I just began my work as an Equal Justice America and Brian Lewinstein fellow at the East Bay Community Law Center (EBCLC) on September 18th. I am so excited to be back at EBCLC within the Education Defense & Justice for Youth Unit (EDJY) as a fellow after having worked with this organization for two years as a clinical law student. I can speak from personal experience about the exceptional training in community and client centered lawyering that law students receive at EBCLC and I am looking forward to supporting the clinical education of law students over the next two years.
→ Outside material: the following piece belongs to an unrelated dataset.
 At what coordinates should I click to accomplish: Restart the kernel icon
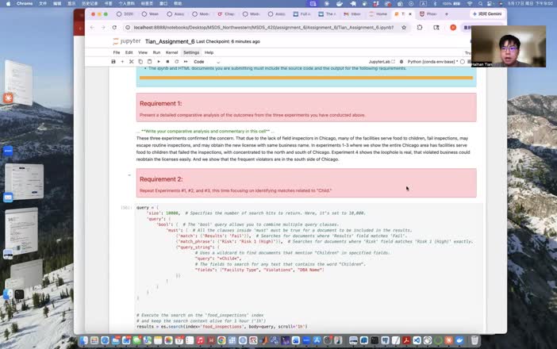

I am also excited to be working within a team that seeks to provide holistic support to its clients and that strives to uplift and center the voices of the young people we work towards dismantling the school-to-prison pipeline. For example, I heard this week about a training that was done over the summer building on the work I did as a law student last year developing community education and engagement projects. One of those projects was creating a full day training for an amazing partner organization that trains youth organizers within one of the school districts where EDJY often works. Since the training was over the summer I was not able to attend, but heard from my colleague that it went well and that EDJY is remaining in touch with the youth organizers that attended and is waiting to see if there are additional ways that we can support their work. For more information about EDJY’s mission, take a look at this webpage: https://ebclc.org/about/the-work/education-defense-justice-for-youth/ .

For now I am familiarizing myself with some of the specialized areas of law in which EDJY works, including learning about the record sealing process and the details of delinquency law in California. Soon I will put that knowledge to work as I begin to work with clients and partner with my colleagues on ongoing cases and policy advocacy efforts.